Jose Antonio Lanz, a Venezuela-based reporter at Ethereum World News, told CoinDesk he used Facebook and Telegram groups to learn about cryptocurrency. Then he sent bitcoin to a Colombian black market dealer who brought medicine across the border for Lanz’s mother, who was battling cancer.
“Now I can say that my mom is alive thanks to bitcoin,” Lanz said, adding that he tried local hospitals and pharmacies but in the end was forced to turn to the black market.
“The important thing is to be able to give the sellers the money as they want. Some wanted bolivars, some wanted PayPal,” he continued.
All things considered, there is still a long way to go until crypto is used for its own merits in Venezuela. At the moment, it’s often used as a tool for acquiring or liquidating fiat.
Machado, of the Open Money Initiative, told CoinDesk that daily crypto usage is “not a widespread phenomena” on the ground. Waltman agreed, saying:
“There’s a sad irony. The poorer you are, the less you can actually use cryptocurrency.”
Díaz disagreed, saying that almost every Venezuelan he knows now uses bitcoin for remittance and international transfers.

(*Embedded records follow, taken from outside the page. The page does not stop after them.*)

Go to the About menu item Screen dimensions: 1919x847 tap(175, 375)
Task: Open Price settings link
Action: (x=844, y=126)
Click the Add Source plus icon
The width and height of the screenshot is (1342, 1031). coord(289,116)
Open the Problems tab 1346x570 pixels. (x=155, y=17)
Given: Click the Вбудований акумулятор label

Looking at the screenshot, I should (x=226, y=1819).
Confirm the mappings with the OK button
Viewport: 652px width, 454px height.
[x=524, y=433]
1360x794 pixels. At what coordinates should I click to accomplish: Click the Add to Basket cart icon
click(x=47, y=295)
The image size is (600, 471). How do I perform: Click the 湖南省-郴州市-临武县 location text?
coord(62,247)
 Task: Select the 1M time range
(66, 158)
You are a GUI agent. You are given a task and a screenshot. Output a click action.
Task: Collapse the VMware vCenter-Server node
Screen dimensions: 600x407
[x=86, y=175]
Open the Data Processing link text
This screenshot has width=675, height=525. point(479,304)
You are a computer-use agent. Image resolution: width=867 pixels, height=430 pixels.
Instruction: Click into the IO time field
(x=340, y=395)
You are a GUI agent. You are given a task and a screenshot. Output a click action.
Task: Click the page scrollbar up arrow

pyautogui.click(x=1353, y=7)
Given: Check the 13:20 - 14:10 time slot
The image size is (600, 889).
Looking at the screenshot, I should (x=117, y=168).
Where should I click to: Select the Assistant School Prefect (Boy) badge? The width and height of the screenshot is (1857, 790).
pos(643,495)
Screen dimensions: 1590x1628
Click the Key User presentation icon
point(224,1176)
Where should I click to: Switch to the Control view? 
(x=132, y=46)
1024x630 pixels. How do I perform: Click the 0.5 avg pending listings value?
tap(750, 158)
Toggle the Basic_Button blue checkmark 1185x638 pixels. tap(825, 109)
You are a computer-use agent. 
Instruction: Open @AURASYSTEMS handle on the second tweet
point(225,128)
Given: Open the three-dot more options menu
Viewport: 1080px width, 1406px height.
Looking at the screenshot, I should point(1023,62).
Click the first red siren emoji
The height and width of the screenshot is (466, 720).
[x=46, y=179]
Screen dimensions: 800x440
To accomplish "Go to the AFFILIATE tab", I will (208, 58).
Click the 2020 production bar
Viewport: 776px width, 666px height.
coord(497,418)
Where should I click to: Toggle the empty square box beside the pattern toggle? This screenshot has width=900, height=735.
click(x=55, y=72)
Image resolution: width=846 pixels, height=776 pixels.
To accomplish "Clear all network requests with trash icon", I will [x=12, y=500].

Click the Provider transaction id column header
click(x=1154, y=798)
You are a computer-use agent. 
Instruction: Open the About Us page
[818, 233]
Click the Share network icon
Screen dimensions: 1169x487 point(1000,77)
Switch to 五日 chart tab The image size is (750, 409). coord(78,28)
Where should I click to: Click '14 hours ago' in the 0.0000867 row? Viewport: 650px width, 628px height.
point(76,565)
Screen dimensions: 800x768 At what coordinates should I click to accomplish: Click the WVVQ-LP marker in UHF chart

He conceded, however, that most are using it as a tool to get goods delivered to Venezuela or acquire and then store dollars in an offshore bank account.
Dash and EOS may have more merchant adoption inside Venezuela, according to Díaz, but they rely on sponsored liquidity networks and local ambassadors converting new users who often lack a basic understanding of cryptocurrency.
As such, Open Money Initiative co-founder Jill Carlson said that there’s a dire need for more research on the ground in Venezuela. Otherwise, cryptocurrency distribution initiatives run the risk of becoming mere marketing stunts.
“Maybe we find that cryptocurrency is actually, in its current form, not suitable at all for a situation like the one inside Venezuela,” Carlson said. Waltman agreed that GiveCrypto is still figuring out what a long-term strategy in Venezuela would look like.
Speaking to how middle-class households use crypto to store value and buy basic goods like shampoo, Carlson added:
“It’s not just a single experience or situation. And then for us, as entrepreneurs working with technology and crypto, we need to recognize that the person who is worrying about shampoo and the person worrying about how they are going to feed their kids tonight are so, so different.”
As Carlson’s and Rodrigues’ respective projects collect data, Díaz’s upcoming Blockchain Academy program aims to bridge the knowledge gap inside Venezuelan so that newbies can choose which cryptocurrency and storage solutions work best for them.
Meanwhile, the underground migration network continues to spread.
“I know other projects that are helping people to get out of the country with bitcoin,” Díaz said.